> [DIRECTIONS FOR THIS TASK]:
Show every line of the data that includes the word "size".

(Stored data entries)

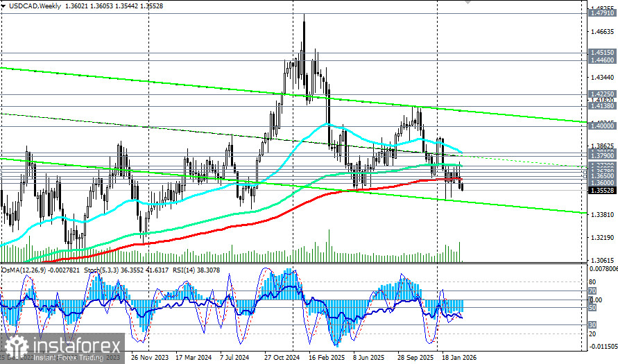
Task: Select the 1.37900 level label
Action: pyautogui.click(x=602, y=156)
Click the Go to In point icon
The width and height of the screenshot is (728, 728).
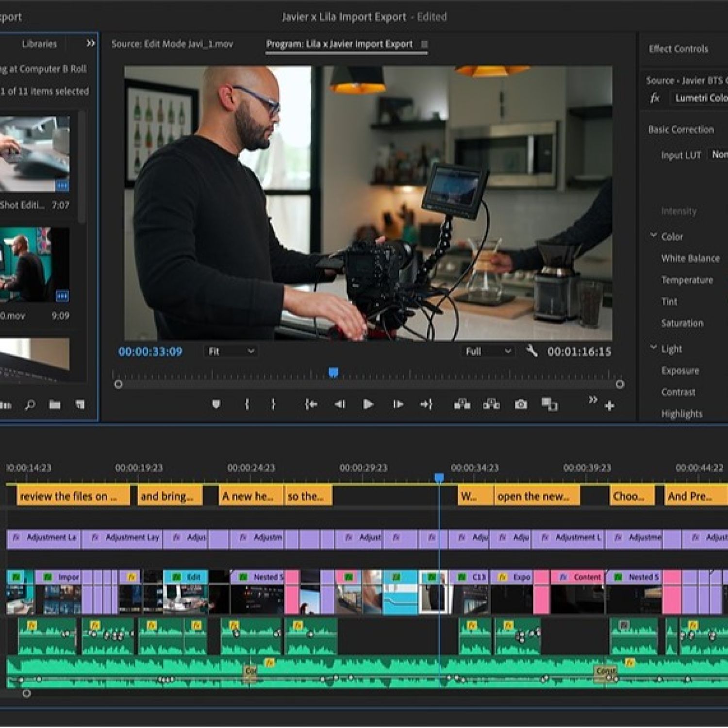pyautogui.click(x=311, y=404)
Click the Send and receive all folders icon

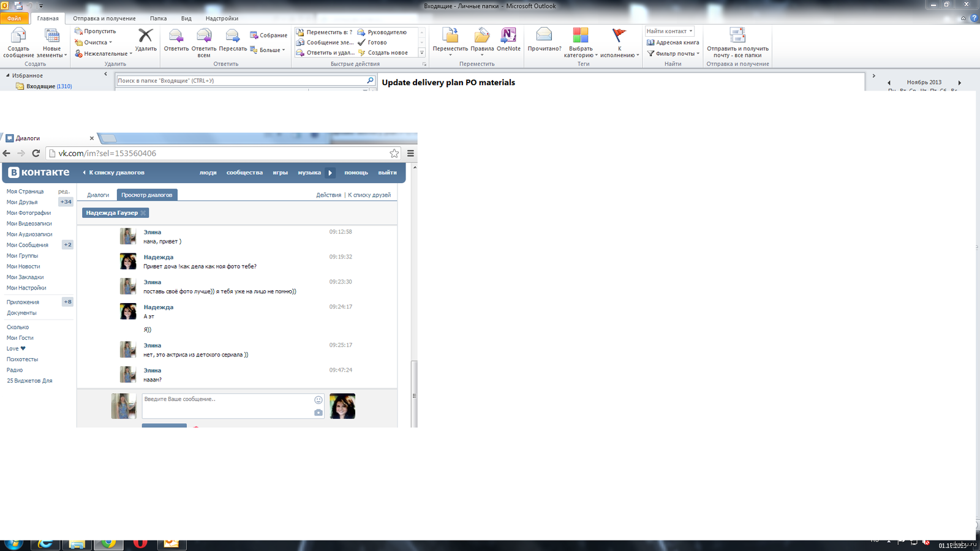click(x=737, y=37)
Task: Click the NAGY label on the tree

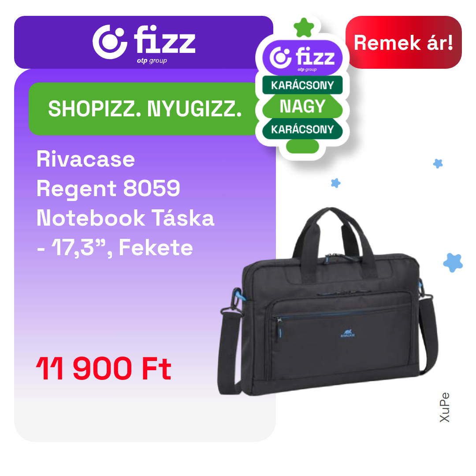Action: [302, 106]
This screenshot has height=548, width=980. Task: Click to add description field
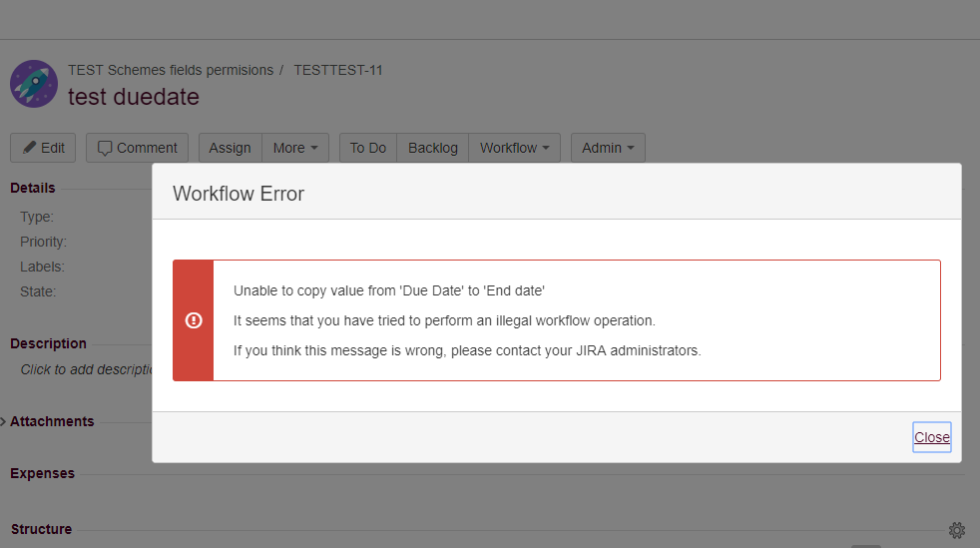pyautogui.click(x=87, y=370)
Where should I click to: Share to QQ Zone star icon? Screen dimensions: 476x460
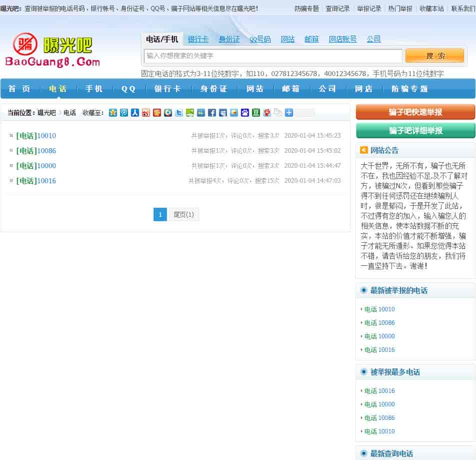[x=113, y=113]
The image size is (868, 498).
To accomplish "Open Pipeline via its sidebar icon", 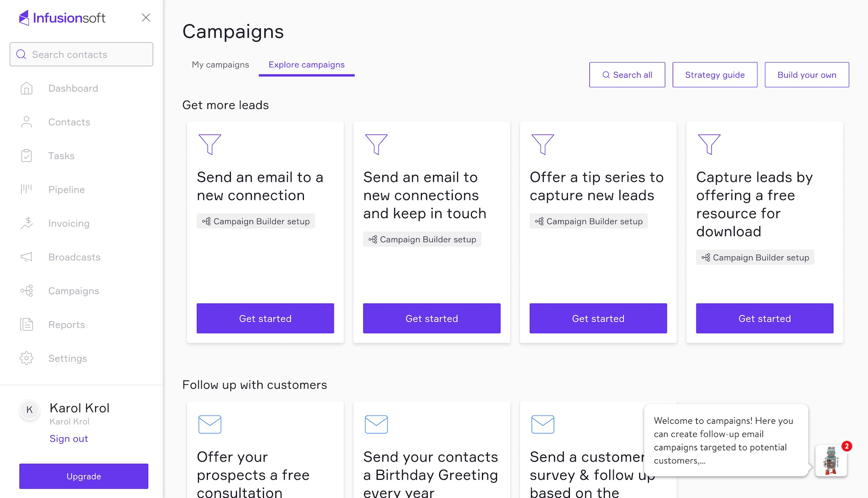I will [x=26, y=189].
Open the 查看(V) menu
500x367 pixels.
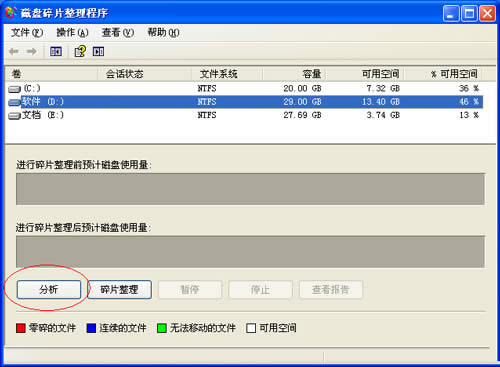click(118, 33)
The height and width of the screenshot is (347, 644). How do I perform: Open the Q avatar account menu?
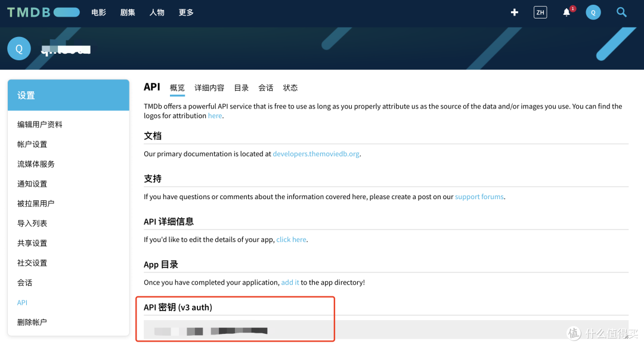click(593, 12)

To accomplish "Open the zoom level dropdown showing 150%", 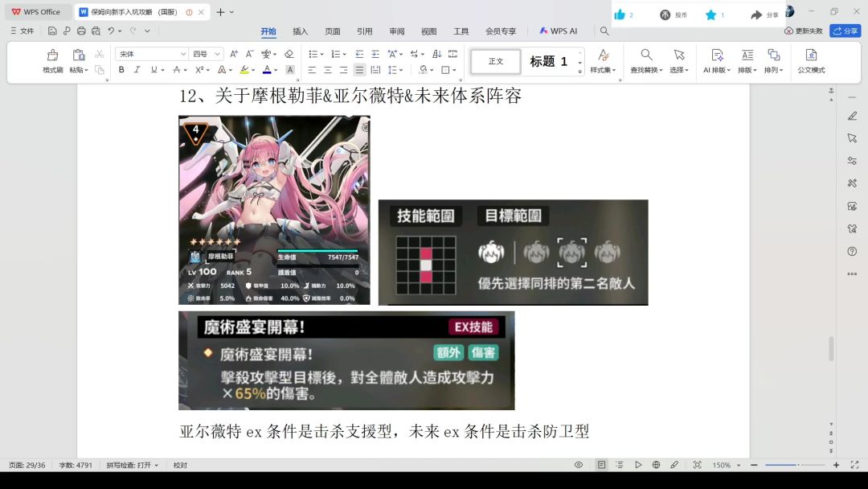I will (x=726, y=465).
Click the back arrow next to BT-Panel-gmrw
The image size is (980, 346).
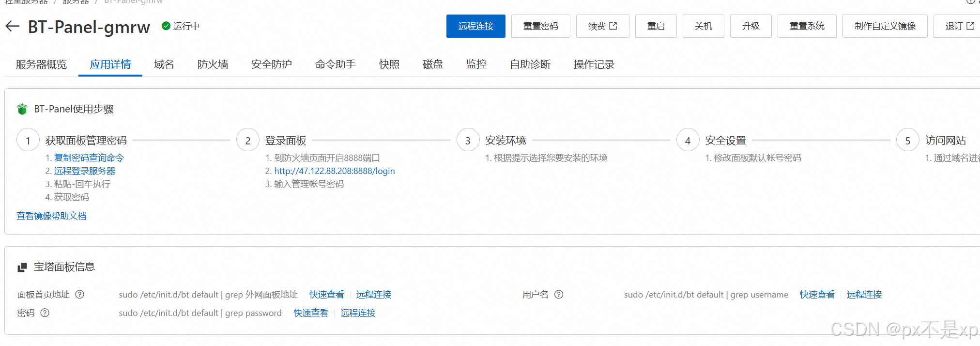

> [EXERCISE OUTPUT]:
The image size is (868, 498).
The image size is (980, 346).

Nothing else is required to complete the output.